-- Opening Marker --

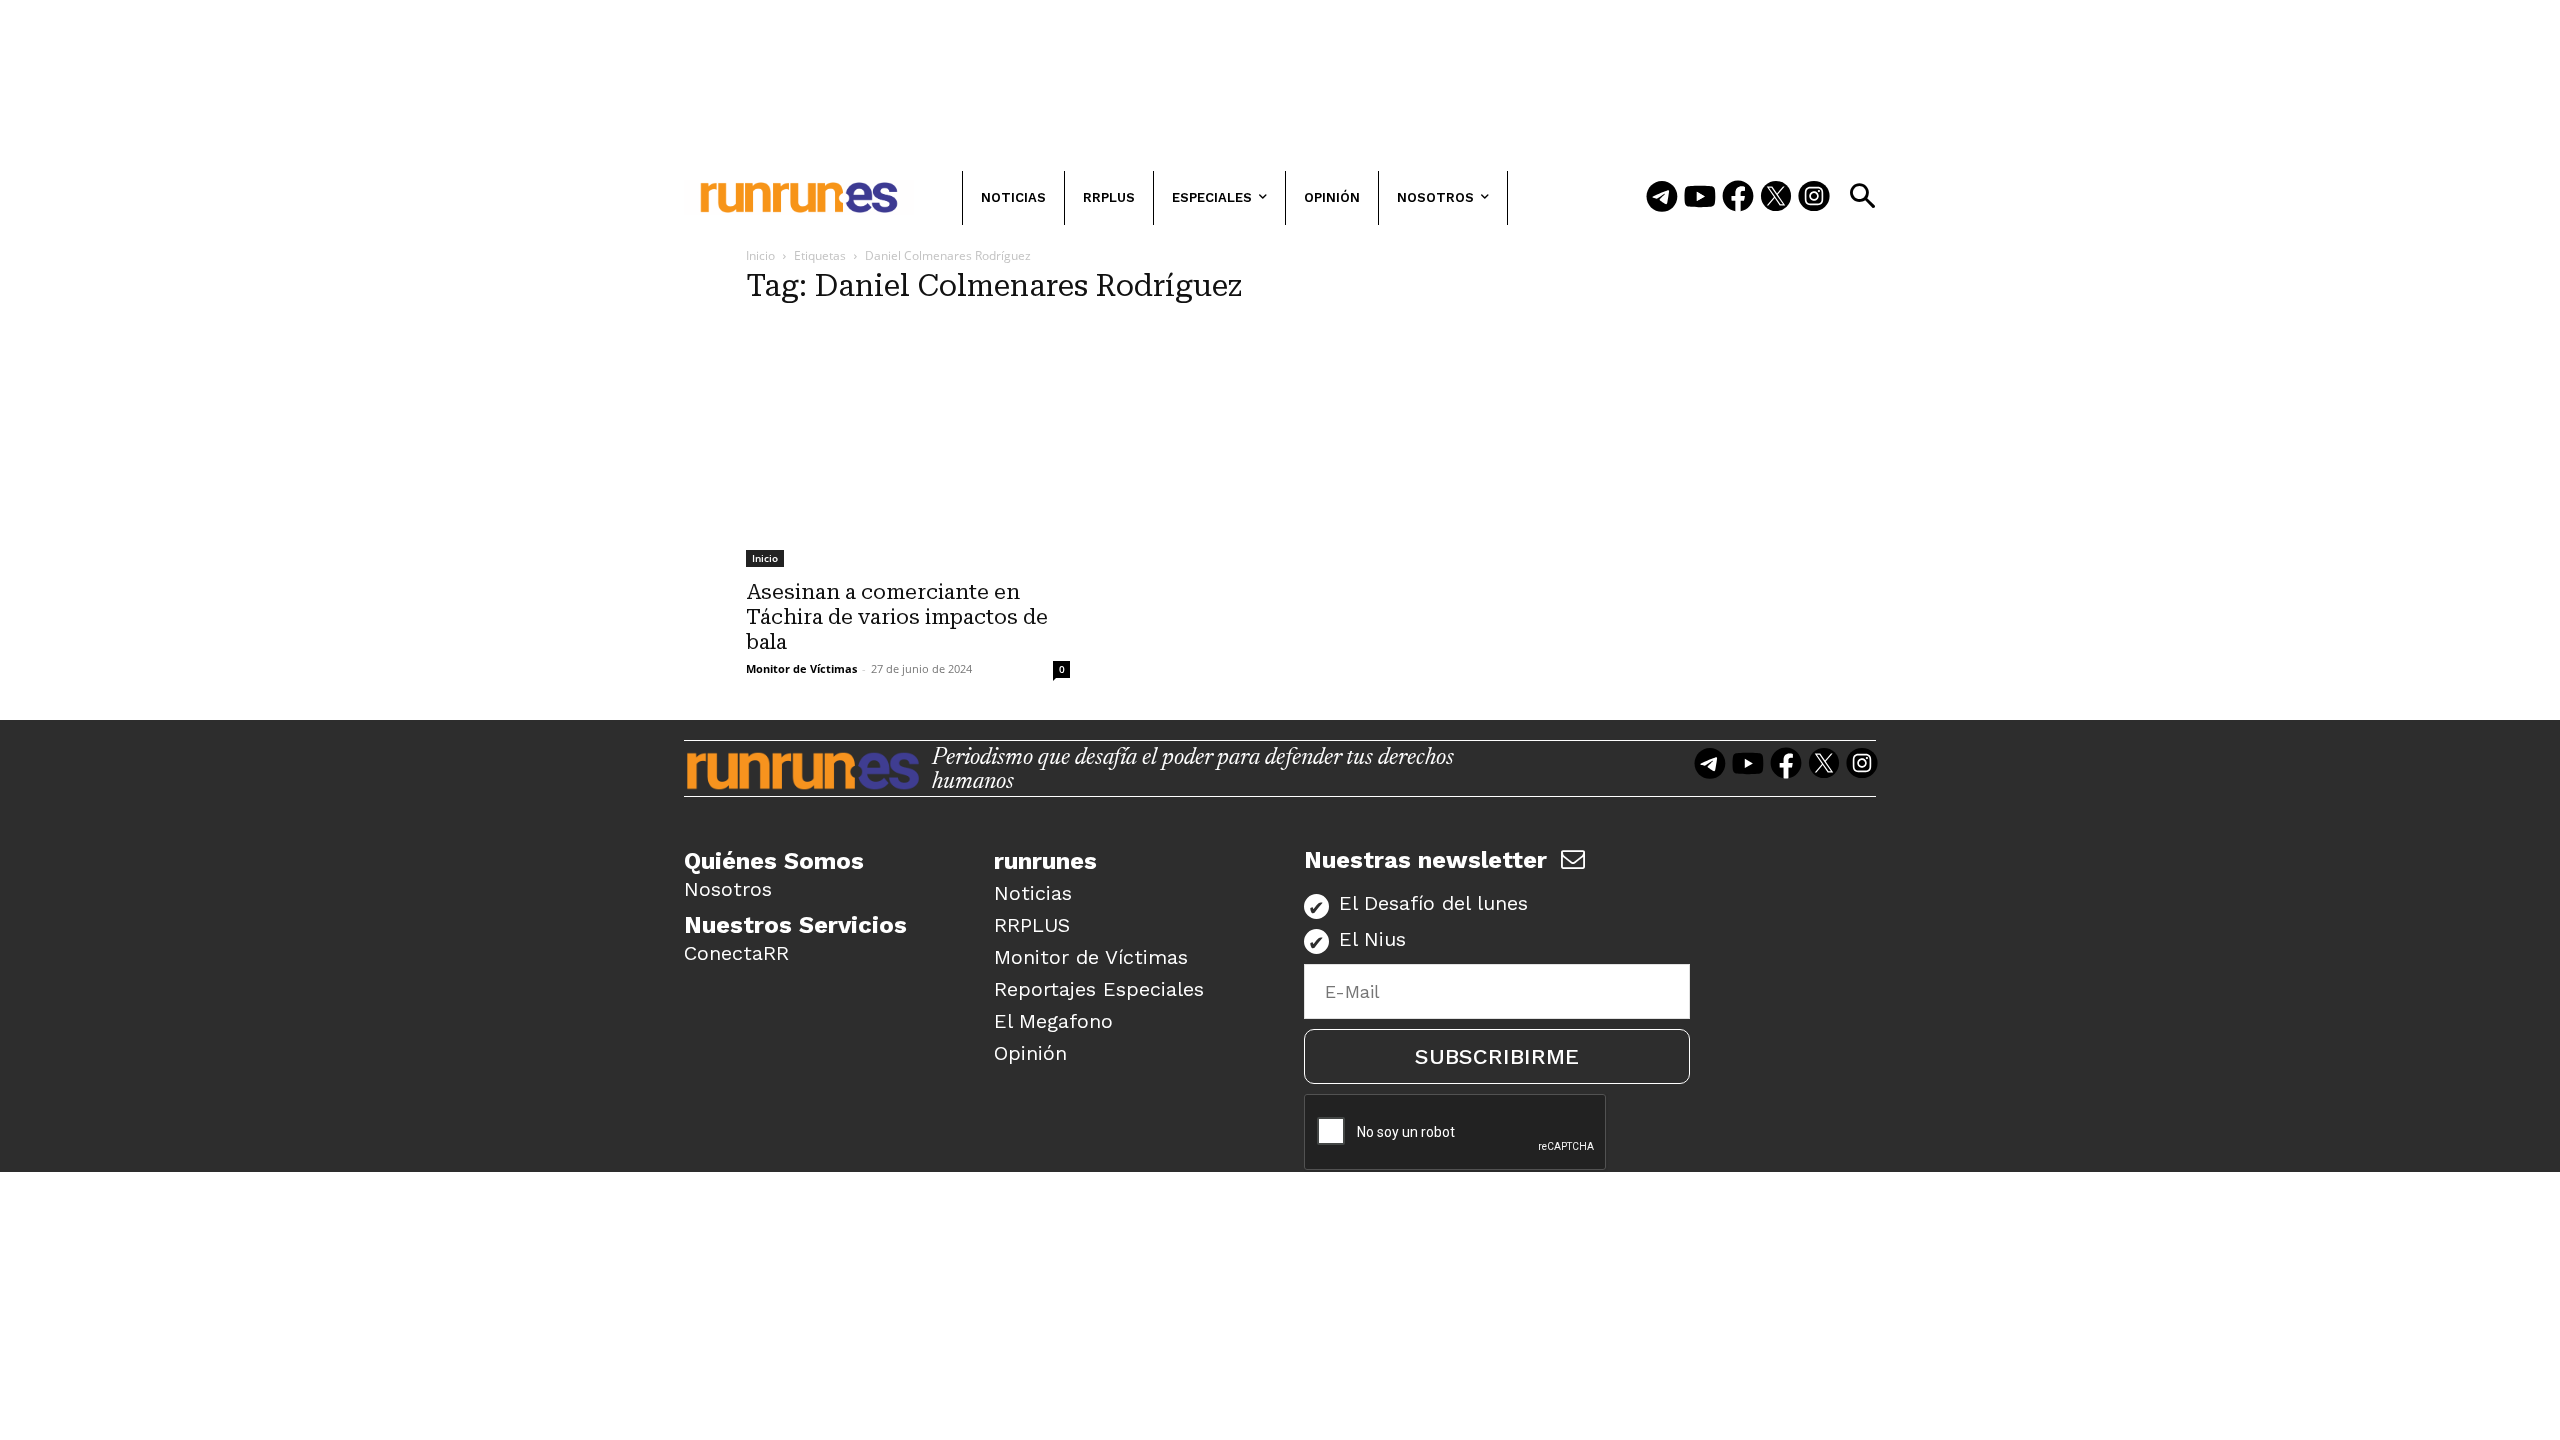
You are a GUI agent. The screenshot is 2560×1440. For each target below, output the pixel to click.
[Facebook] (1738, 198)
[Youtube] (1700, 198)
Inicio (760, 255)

-- Closing Marker --
-- Opening Marker --

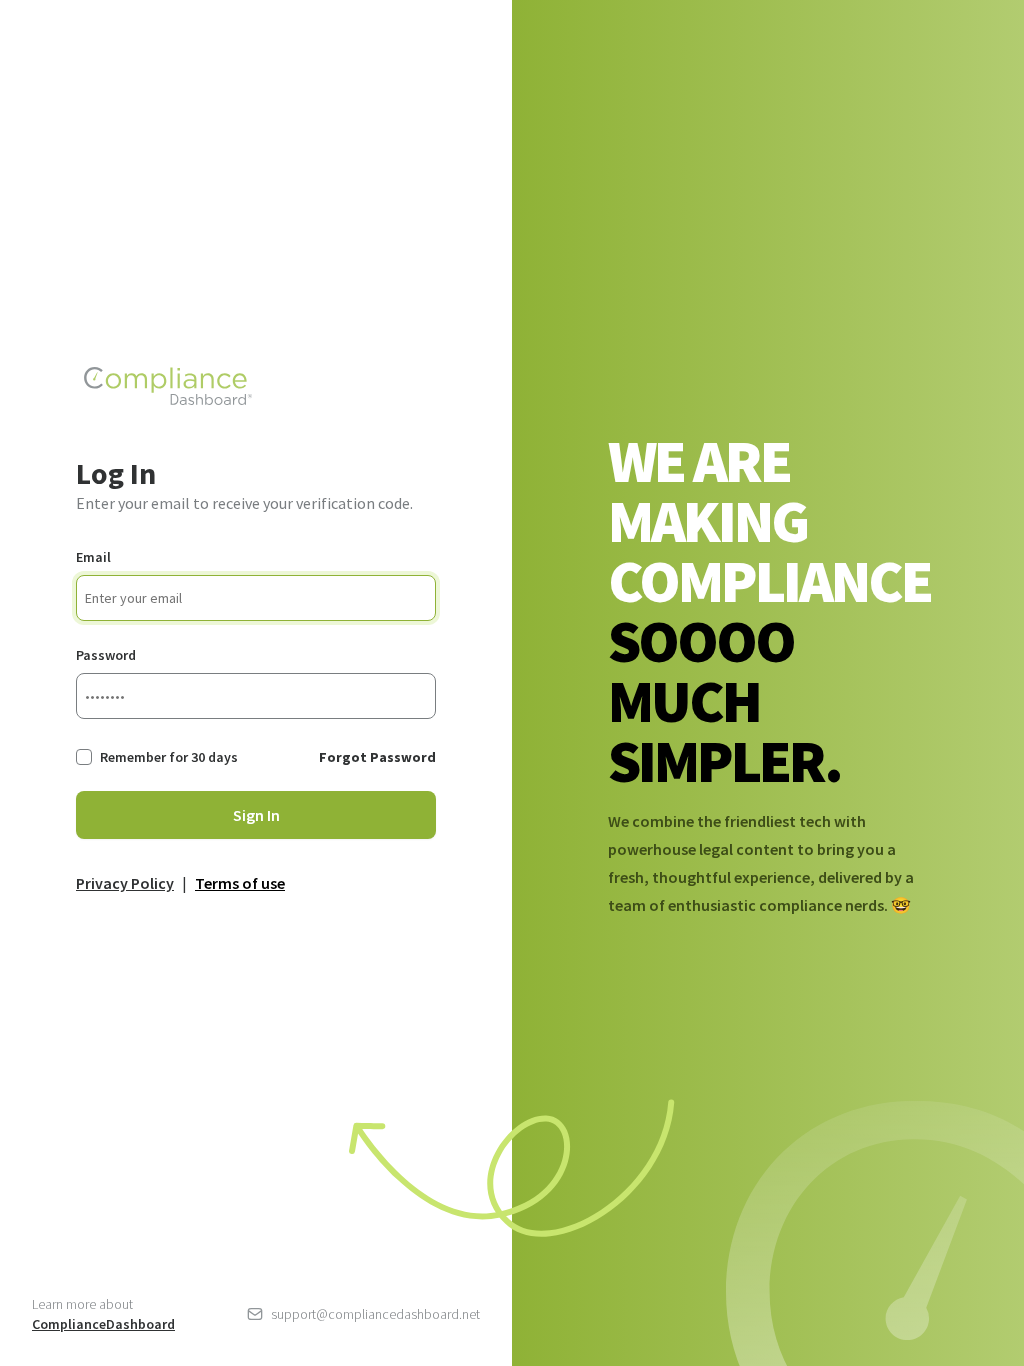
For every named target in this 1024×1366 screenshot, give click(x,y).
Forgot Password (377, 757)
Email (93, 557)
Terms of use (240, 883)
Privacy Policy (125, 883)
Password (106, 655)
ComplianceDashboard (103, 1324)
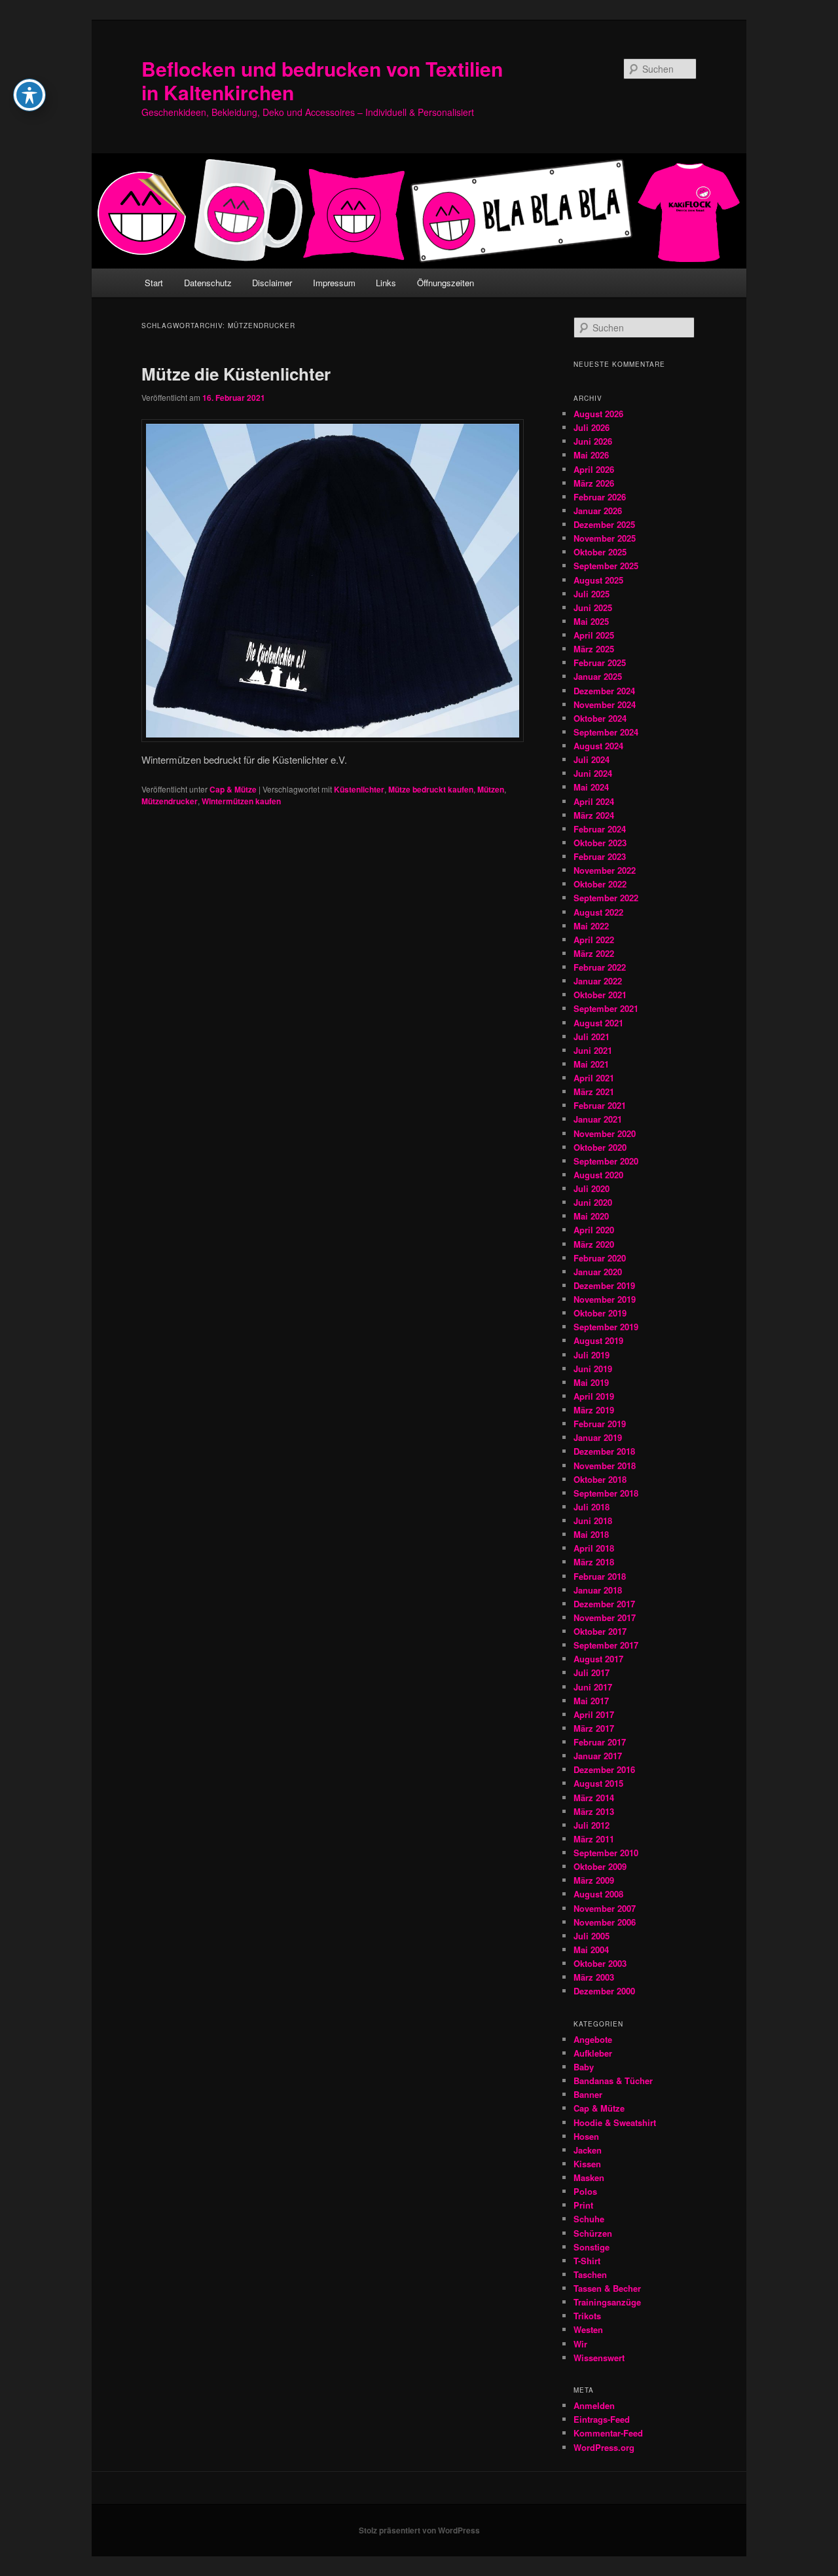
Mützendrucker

-- Closing Marker --

◆ **Exercise requirements**
A line qualifies when it holds the word "target"; report all qualifying lines from the records above.

◆ **Exercise solution**
You are a GUI agent. The screenshot is 2560×1440. For each target below, output the pixel to click.
For every named target in this 1024×1366 screenshot, give click(x,y).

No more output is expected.